L’amico sospirò “Hai detto che non sai perché hai reagito così. Ma io non so se davvero non lo sai o se piuttosto fingi anche con te stesso di non saperlo, perché ammetterlo farebbe troppo male. Perché le tue parole dicono una cosa, ma le tue azioni raccontano tutta un’altra storia.”.

“Ancora non riesco a capire cosa stai cercando di dirmi.” insistette, cercando di nascondere la breve incertezza nella sua voce.

“Thorin, tu stai soffrendo. Tutti noi soffriamo, i ragazzi, io, Bofur, ma tu soffri più di tutti noi per ciò che è successo. Mille volte di più.” spiegò piano con voce tesa “E a volte ti comporti come se non te ne rendessi conto, come se non riuscissi ad accettare che questo dolore è naturale. Ad esempio, non riesci ad accettare che sentire il nome di Bilbo ti faccia soffrire, e quindi preferisci evitare di sentirlo, così non soffrirai. E forse è perché questo dolore è legato a qualcos’altro, qualcosa che non sai di avere, o a cui forse non vuoi pensare e quindi fingi che non esista. Ma così è ancora peggio, e rende tutto più . . .”

“Non si tratta di niente del genere.” lo fermò, il tono freddo e controllato “Abbiamo perso un membro della nostra Compagnia, un amico che per noi ha fatto tanto, una persona che non meritava di morire. È morto sotto il mio comando e davanti ai miei occhi, e ne sento la responsabilità, questo è vero. Ma è una morte come tante di quelle che ho già affrontato. Passerà, e un giorno semplicemente il suo nome si aggiungerà ai tanti che ho perso lungo la strada. Tutto qui.”.

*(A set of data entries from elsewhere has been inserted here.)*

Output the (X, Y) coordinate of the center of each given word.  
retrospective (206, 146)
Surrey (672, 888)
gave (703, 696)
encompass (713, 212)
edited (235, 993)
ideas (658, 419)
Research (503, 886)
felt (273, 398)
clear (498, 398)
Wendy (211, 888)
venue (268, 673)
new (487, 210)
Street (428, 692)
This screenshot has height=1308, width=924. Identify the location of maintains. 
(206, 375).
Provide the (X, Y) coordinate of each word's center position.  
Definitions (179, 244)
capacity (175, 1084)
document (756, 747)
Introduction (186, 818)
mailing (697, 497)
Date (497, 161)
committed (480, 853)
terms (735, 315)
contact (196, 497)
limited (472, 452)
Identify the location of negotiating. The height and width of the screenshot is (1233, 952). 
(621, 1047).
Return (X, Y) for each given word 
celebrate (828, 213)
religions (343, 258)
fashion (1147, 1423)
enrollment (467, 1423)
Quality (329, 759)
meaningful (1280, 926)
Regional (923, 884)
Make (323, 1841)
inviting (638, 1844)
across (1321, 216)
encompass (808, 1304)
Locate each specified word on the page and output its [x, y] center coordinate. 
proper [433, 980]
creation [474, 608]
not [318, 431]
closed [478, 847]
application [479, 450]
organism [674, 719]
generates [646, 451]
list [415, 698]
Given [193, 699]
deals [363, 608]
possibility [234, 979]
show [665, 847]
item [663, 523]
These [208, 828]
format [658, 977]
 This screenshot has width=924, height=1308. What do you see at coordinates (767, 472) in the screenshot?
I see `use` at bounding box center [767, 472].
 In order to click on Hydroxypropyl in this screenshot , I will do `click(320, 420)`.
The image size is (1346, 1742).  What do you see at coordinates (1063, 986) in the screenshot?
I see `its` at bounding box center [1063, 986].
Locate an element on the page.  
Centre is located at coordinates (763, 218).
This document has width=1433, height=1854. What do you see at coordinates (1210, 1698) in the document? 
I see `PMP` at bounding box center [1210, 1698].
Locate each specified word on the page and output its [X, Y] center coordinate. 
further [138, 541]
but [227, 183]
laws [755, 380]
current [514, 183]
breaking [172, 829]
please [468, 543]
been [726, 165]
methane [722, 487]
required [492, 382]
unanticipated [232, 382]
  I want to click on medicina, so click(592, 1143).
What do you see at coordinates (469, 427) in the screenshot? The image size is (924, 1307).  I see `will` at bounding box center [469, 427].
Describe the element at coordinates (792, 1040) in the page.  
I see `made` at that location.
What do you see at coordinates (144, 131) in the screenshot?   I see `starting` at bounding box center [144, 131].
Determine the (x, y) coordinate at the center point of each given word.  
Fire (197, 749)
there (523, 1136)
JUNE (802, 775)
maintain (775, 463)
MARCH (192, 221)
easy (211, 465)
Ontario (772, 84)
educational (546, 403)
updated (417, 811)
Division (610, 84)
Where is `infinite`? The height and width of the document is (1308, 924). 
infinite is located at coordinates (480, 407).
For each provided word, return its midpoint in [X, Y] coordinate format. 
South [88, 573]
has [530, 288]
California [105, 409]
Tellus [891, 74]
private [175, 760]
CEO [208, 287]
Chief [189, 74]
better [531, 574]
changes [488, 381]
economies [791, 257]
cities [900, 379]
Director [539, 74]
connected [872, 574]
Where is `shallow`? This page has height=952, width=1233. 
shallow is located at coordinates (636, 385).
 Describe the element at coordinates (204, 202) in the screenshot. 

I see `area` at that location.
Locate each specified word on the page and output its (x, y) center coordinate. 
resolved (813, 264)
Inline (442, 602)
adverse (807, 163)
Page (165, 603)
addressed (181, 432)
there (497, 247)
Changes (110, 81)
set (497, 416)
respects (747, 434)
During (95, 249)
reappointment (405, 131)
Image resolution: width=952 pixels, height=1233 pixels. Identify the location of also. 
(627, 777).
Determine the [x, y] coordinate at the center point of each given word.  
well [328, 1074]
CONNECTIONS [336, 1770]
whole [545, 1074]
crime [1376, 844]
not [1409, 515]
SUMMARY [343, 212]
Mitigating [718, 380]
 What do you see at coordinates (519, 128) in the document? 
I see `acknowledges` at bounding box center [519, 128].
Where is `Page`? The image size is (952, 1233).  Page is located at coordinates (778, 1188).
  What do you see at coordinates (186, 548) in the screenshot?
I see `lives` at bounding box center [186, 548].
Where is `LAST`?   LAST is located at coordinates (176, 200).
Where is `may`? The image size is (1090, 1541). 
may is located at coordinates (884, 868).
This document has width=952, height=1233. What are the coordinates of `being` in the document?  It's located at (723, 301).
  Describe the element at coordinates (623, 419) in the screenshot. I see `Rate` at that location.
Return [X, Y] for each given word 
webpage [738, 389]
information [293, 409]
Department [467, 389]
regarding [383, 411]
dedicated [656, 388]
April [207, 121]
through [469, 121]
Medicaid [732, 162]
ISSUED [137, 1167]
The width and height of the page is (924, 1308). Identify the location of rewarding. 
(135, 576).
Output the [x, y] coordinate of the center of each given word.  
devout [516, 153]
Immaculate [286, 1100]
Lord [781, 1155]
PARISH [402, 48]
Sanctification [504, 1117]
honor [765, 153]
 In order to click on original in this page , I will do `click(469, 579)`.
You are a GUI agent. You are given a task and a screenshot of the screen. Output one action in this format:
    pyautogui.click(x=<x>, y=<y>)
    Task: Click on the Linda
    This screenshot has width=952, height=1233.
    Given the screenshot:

Balin lo fissò, gli occhi rovinati che lo scrutavano come se potessero leggergli dentro.

“Non credi nemmeno tu a quello che hai appena detto.”

No, certo che no.

Una morte come tante?

Come potrebbe essere una morte come tante, quella che mi ha portato via il mio raggio di sole?

Come potrebbe mai passare il dolore per la mia primavera svanita?

Thorin strinse con forza il pugno “So che mi conosci bene, Balin, ma questa volta ti sbagli.” disse, senza smettere di pensare a quei fiori azzurri che sembravano fioriti fuori stagione solo per essere intrecciati per la prima e ultima volta tra i capelli del suo raggio di sole.

Scusami, amico mio, ma non confesserò a te ciò che non ho avuto il coraggio di confessare a lui.

Questo dolore è mio e mio soltanto, e nessuno al di fuori di me deve sopportarne il peso.

Nemmeno il mio Bilbo.

 

 

 

 

 

 

La tana dell’autrice

 

Non ho molto da dire, tranne che sì, sono una persona orribile, sì Thorin ha troppi complessi e sì, la storia dei non ti scordar di me è basata sulla vera leggenda dietro la loro nascita.

Spero che questo capitolo vi sia piaciuto e abbia ripagato un po’ la lunga attesa.